- The paper introduces N-jettiness as a novel method to veto extra jets in collider events, enhancing signal isolation.
- It employs a minimization procedure over particle momenta that incorporates soft radiation and beam functions for precise jet definitions.
- The method enables summation of large logarithms to NNLL accuracy, bridging theory and experiment in modern particle physics.
An Analysis of N-Jettiness as an Inclusive Event Shape for Jet Vetoes
In collider physics, particularly in the study of processes involving Higgs bosons and potential new physics at the Large Hadron Collider (LHC) and Tevatron, a common issue is distinguishing signal events from backgrounds. The signal events are characterized by a specific number of energetic particles—jets, leptons, or photons—while background events often have additional, unwanted jets. A powerful strategy to distinguish these is to apply a veto on these excess jets. Traditionally, jet algorithms are employed to implement jet vetoes, but they often impose complex phase-space restrictions, making it challenging to achieve precise theoretical predictions beyond leading-logarithmic accuracy. The paper "N-Jettiness: An Inclusive Event Shape to Veto Jets" by Stewart, Tackmann, and Waalewijn addresses these limitations by introducing the concept of N-jettiness, τN​, which serves as an inclusive event shape for imposing jet vetoes.

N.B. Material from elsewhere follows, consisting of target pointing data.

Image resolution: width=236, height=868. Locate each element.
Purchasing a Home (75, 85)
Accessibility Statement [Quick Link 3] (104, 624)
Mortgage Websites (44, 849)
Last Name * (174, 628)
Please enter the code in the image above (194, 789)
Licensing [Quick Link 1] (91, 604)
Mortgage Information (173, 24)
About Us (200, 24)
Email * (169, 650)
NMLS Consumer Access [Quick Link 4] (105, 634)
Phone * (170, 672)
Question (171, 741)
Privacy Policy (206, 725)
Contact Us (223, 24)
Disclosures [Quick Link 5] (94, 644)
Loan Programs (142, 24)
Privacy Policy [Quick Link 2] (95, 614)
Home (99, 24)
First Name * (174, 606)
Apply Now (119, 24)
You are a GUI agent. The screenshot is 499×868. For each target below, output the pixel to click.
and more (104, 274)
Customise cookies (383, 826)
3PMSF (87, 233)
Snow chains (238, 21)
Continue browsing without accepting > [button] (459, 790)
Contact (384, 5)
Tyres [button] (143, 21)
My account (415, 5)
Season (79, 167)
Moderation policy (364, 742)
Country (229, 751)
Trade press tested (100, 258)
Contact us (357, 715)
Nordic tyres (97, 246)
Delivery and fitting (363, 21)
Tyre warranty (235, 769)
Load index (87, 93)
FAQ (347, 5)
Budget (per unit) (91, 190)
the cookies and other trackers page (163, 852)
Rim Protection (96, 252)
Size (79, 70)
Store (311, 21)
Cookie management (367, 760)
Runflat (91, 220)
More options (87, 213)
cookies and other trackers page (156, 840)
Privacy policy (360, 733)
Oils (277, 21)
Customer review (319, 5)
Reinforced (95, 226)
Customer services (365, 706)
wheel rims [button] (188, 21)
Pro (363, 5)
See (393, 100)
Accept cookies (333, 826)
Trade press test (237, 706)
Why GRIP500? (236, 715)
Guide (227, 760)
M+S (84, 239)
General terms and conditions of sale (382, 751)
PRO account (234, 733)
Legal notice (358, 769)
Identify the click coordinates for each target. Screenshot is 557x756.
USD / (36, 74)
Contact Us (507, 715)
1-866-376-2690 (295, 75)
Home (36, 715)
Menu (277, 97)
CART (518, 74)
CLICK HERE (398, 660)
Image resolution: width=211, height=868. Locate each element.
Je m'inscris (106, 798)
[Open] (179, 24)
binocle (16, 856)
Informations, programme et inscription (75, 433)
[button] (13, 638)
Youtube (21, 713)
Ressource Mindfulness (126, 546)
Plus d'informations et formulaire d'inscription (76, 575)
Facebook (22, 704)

Definition and Calculation
The N-jettiness τN​ is formulated as an event shape that quantifies how closely the configuration of an event corresponds to exactly N jets. Mathematically, τN​ is defined to minimize the sum of products between reference momenta and particle momenta over all detectable particles, inclusive of soft radiation effects. It effectively provides a smooth transition between events with N exact narrow jets and those with hard radiation characterized by additional jets.
Implications and Functional Advantages
N-jettiness provides an innovative method to define and calculate an exclusive N-jet cross-section that is theoretically well-controlled. By offering a global event shape, τN​ constraint applies inclusively, avoiding the intricate phase-space complexities associated with traditional jet algorithms. Its formulation supports the summation of large phase-space logarithms through a factorization property, crucial for extending precision in theoretical predictions to next-to-next-to-leading logarithmic (NNLL) orders. This makes calculating higher-order corrections feasible, bridging a significant gap in precision towards experimental comparisons in LHC analyses.
Application
The utility of N-jettiness spans different collider environments:
- e+e−→2 Jets: For electron-positron collisions, τN​ aligns with known observables like thrust, making it readily implementable for jet event analysis.
- Drell-Yan Production: The use of a modified beam thrust, τN​, in scenarios devoid of central jet production, exemplifies how the same concept adapts to processes endemic to hadron colliders.
- pp Collisions Producing Jets and Leptons: In more complex environments like proton-proton collisions, τN​ simplifies the consideration of initial and final state radiation by appropriately weighing contributions from beam and jet regions.
Technical Contributions
The paper delivers significant methodological advancements by enabling large logarithms to be systematically summed to all orders using the effective field theory framework (Soft-Collinear Effective Theory, SCET). By defining inclusive jet and beam functions, the results offer both conceptual clarity and pragmatic calculations for measuring large event shape parameters, hence facilitating a direct theoretical interpretation against experimental data.
Future Direction
The innovation of N-jettiness sets a platform for theoretical studies that might extend to more intricate event shapes capturing a broader class of particle interactions, or redefining backgrounds across different energy scales. Further experimental validation and practical adaptations for real-time data analysis could see τN​ altering standard practices in collider data analysis, pushing the precision frontier of modern particle physics research.
In conclusion, N-jettiness as introduced by Stewart, Tackmann, and Waalewijn represents a vital progression in jet physics, enabling more precise and versatile jet veto strategies crucial for identifying intricate new-physics signals amid Standard Model backgrounds.